He also said steps will be taken to restrict central bank activities such as borrowing.
A new unity government of President Robert Mugabe and Prime Minister Morgan Tsvangirai has said the country needs around $10bn overall to stabilise an economy damaged by chronic unemployment, disinvestment, acute poverty and political strife.
"I think conservatively the growth will be 4%. I think we will be able to achieve a growth rate of at least 6%, although conservatively it will be 4% in 2009," Tendai Biti told Reuters on the sidelines of the World Economic Forum Africa summit in Cape Town.
Tsvangirai is currently on a tour of Europe and the United States attempting to drum up cash from donors, but the trip has so far yielded few concrete pledges of new support.
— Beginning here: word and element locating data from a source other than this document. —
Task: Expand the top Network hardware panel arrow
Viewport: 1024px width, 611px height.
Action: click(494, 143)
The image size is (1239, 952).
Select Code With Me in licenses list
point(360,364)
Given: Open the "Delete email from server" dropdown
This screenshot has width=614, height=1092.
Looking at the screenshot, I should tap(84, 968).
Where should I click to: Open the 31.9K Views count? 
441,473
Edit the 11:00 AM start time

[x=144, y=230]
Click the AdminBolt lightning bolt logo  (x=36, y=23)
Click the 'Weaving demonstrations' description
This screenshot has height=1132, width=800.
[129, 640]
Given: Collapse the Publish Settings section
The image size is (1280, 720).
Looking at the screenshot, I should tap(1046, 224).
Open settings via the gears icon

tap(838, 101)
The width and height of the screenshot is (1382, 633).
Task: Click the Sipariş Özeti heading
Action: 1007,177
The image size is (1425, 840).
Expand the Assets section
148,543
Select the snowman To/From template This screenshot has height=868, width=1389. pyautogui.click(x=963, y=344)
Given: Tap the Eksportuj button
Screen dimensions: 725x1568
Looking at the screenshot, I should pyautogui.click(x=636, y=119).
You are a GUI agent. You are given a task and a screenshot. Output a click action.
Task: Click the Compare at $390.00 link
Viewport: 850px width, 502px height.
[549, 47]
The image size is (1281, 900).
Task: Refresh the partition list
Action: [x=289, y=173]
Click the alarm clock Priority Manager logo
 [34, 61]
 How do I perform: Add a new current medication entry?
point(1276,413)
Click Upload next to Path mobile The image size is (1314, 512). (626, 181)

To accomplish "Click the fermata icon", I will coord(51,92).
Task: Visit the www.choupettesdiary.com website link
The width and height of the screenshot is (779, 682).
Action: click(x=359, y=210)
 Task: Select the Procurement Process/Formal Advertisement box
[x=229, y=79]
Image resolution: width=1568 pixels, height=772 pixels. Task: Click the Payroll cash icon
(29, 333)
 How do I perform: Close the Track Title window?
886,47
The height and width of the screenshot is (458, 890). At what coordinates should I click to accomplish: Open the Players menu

Western donors say aid will only start flowing once Zimbabwe's government creates a democracy and implements bold economic reforms.
"The fact that we've managed for the past four months to address our economy without any cent from anyone, shows me and convinces me as finance minister that we will do it and we can do it with or without huge financial resources that have benefited other African countries. So I'm not disappointed at all," he said.
Biti, a senior official in Tsvangirai's Movement for Democratic Change, has been highly critical of central bank policies the party says destroyed the economy.
He said the government will restrict the activities of the central bank "so that the Reserve Bank cannot buy dresses or firewood again."
"We are creating a board with oversight duties and... we are also restricting their capacity to borrow," Biti said.